Although the survey question on APMs was specifically asked in relation to managed care, Maine and Vermont both have efforts to increase utilization of alternative payment models in their fee-for-service programs. Maine noted that it has an APM target of reaching 40% of MaineCare payments tied to APMs by the end of 2022. Vermont reported on several of the APMs it has implemented in its Medicaid program.

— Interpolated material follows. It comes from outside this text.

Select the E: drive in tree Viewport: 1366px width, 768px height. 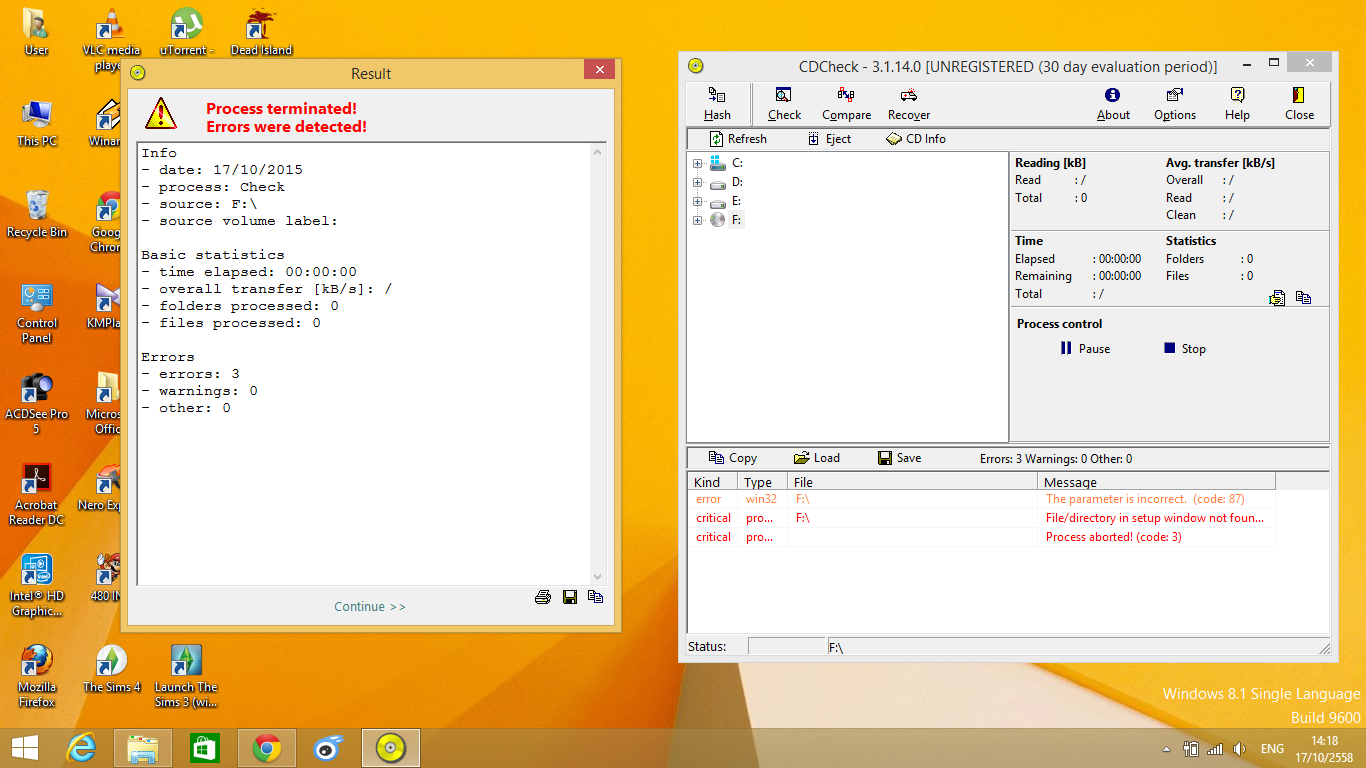[x=736, y=201]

Uncertainty remains regarding the future course of the pandemic. Lack of stability in utilization patterns, labor shortages, provider capacity, and the appropriateness of pre-pandemic performance measures, among other factors, will continue to affect how states can advance delivery system and payment reform initiatives as well as efforts to monitor and incentivize managed care plan and provider performance. Despite disruptions caused by the pandemic, these initiatives have long been underway across states and have often undergone many iterations. Delivery system and payment reform efforts may help further goals to create more patient-centered delivery systems, improve outcomes, and lower costs. Additional research on the impact of these initiatives will help continue to inform the evolution of these models. As more than two-thirds of Medicaid enrollees receive most or all of their care through managed care plans, initiatives that measure and incentivize plan performance are key to program monitoring and may offer transparency important to continue to improve quality for enrollees.
This brief draws on work done under contract with Health Management Associates (HMA) consultants Kathleen Gifford, Aimee Lashbrook, Sarah Barth, and Mike Nardone.